The Chennai Bench of the Income Tax Appellate Tribunal (I TAT ) upheld the addition of excess income as ‘business income’ for a family engaged in the money lending business for 20 years.
The appeals by Rameshlal Kailash and Fatichand Rameshlal for Assessment Year 2017-18 arose from a common order by the Commissioner of Income Tax (Appeals), regarding identical assessments framed by the Assessing Officer ( AO ) under Section 143(3) of the Income Tax Act. The primary issue was to determine the heads of income under which the impugned additions would fall.
The assessee admitted an income of Rs. 343.40 Lacs in the return of income, scrutinised to verify cash deposits during the demonetisation period. The family, subjected to a survey under Section 133A on 26-09-2016, admitted certain income as ‘Business Income’ and paid due taxes.
The assessee had deposited Rs. 104 Lacs in four bank accounts, attributed to earlier income and cash balance. Additional income of Rs. 190 Lacs was offered during the survey, covering the stated cash deposits.
The assessee’s son, during the survey, stated that the family managed a money lending business and provided details of outstanding debtors’ balances totaling Rs. 1231 Lacs. The family did not maintain books of accounts but reflected Rs. 741 Lacs in their income tax statements as of 31-03-2016, with a differential of Rs. 490 Lacs for the current financial year.
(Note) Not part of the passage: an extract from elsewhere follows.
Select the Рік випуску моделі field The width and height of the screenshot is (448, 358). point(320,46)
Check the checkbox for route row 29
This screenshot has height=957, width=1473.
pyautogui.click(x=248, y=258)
The assessee’s son offered additional income of Rs. 190 Lacs, while the father offered Rs. 300 Lacs, both out of unexplained sources of income.
The AO opined that the additional income was to be offered as ‘income from other sources’ rather than ‘business income’ due to a lack of substantiation that advances were from the money lending business.
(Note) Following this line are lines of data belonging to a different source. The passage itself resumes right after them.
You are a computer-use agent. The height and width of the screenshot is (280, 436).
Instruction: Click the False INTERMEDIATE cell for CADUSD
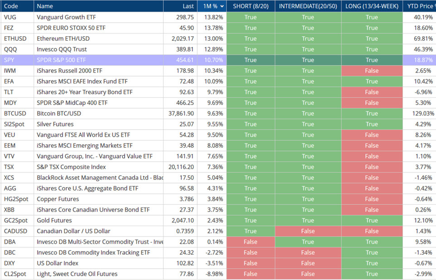coord(308,231)
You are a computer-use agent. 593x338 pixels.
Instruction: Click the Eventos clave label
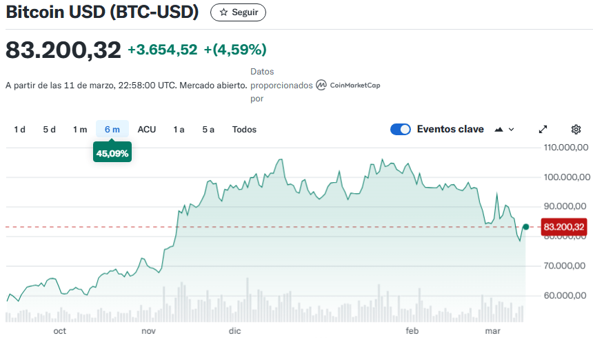(450, 129)
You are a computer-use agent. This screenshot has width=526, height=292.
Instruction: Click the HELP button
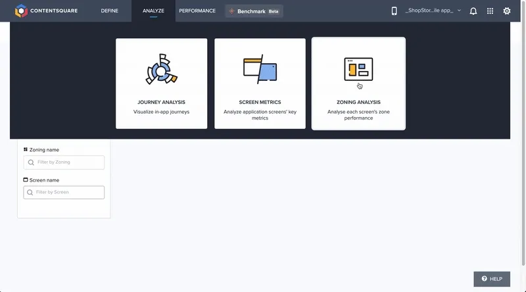492,279
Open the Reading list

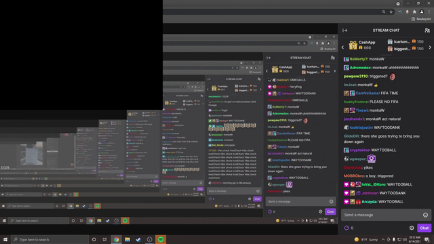pyautogui.click(x=421, y=19)
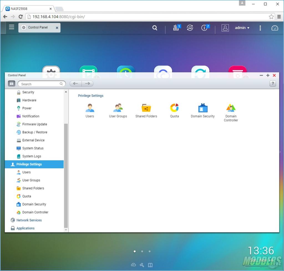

The AO assessed the income as undisclosed investments under Section 69, subject to tax under Section 115BBE, reducing the business income by Rs. 190 Lacs and bringing it to tax as ‘income from other sources.’
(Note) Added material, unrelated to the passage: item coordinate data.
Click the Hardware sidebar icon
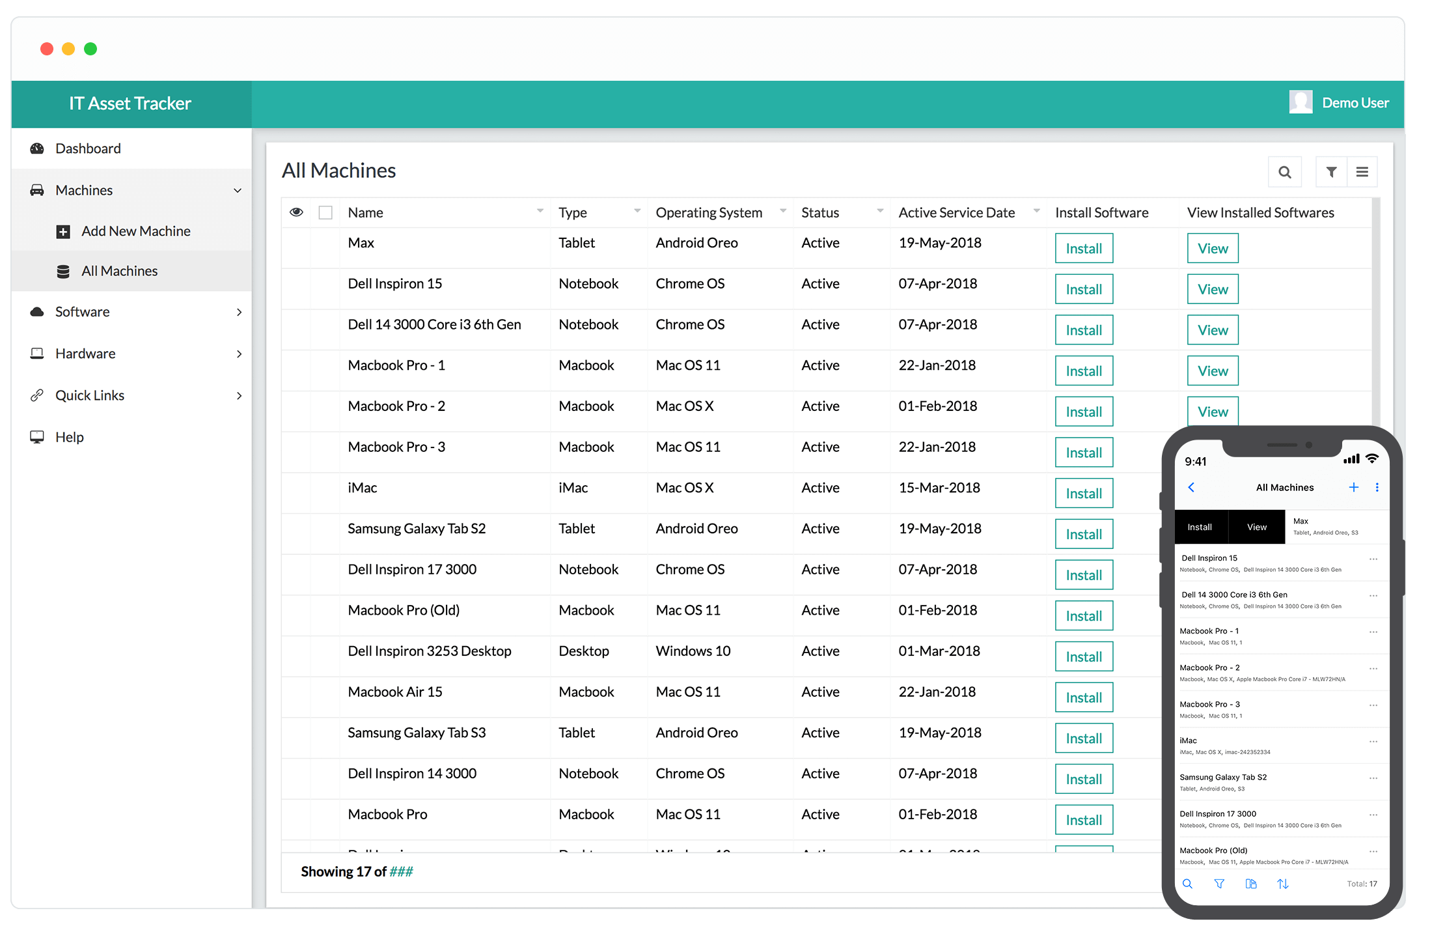The width and height of the screenshot is (1432, 943). [37, 354]
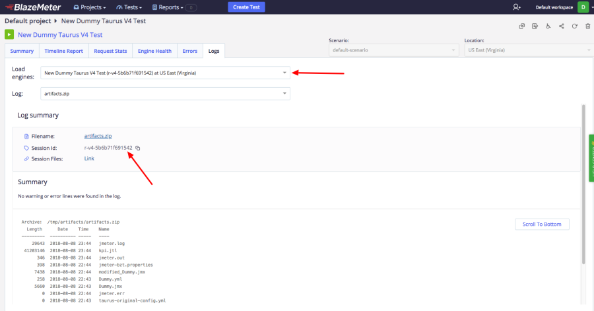Image resolution: width=594 pixels, height=311 pixels.
Task: Open the artifacts.zip filename link
Action: (x=98, y=136)
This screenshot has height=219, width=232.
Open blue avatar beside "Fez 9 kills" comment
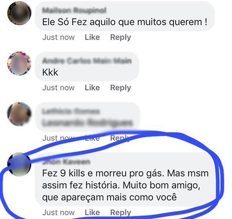click(19, 164)
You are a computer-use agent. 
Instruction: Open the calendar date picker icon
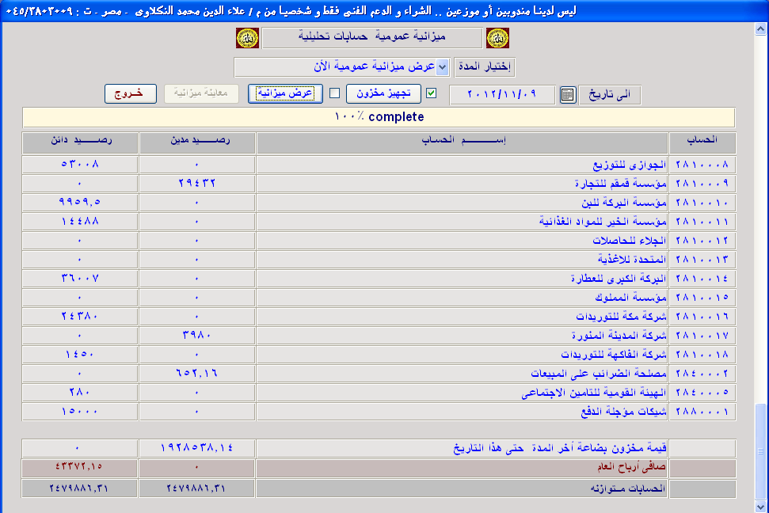click(568, 95)
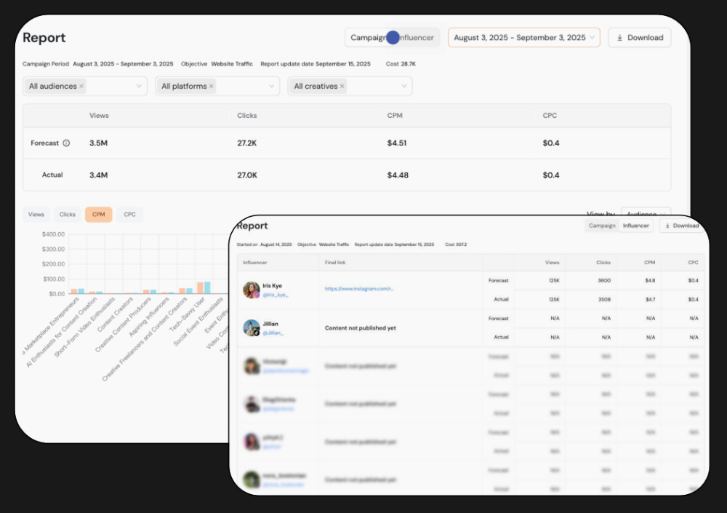The width and height of the screenshot is (727, 513).
Task: Open Iris Kye's Instagram final link
Action: (359, 289)
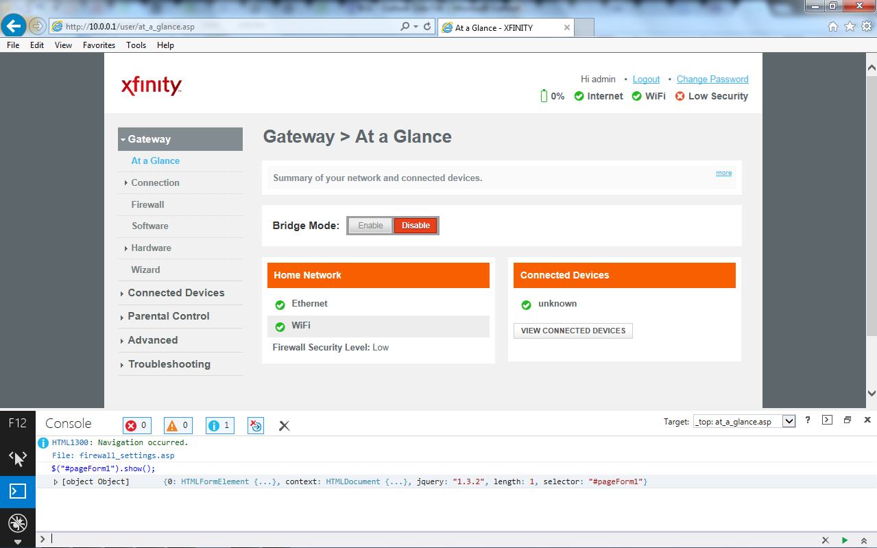Click the info messages filter icon

[x=219, y=425]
During appellate proceedings, the assessee reiterated that the income was unaccounted business income, furnishing a list of debtors and confirmation letters from borrowers. The CIT(A), noting that promissory notes relating to excess investment in current assets were found during the survey, confirmed the AO’s decision.
The CIT(A) relied on the High Court of Madras in the case of SVS Oils Mills Ltd. vs. ACIT, concluding that the sources of the additional Rs. 4.90 Crores were unexplained.
The two-member bench of Manu Kumar Giri (Judicial Member) and Manoj Kumar Aggarwal (Accountant Member) found that the assessee family had been engaged in money lending for over 20 years, with promissory notes as current assets.
The bench noted that sundry debtors would change continuously due to advances given and received back. The differential was offered as undisclosed income by the assessee, arising from the money lending business.
The ITAT concluded that the excess debtors were from the business and taxable as ‘business income.’ The ITAT’s decision was supported by similar cases, including the Chennai Tribunal in M/s Mookambika Impex vs. DCIT and M/s Overseas Leathers vs. DCIT.
The Tribunal upheld the assessee’s treatment of additional income as ‘Business Income,’ directing the AO to re-compute the income and demand payable and directed the CIT(A) to adjudicate the issue on merits. Both appeals were allowed.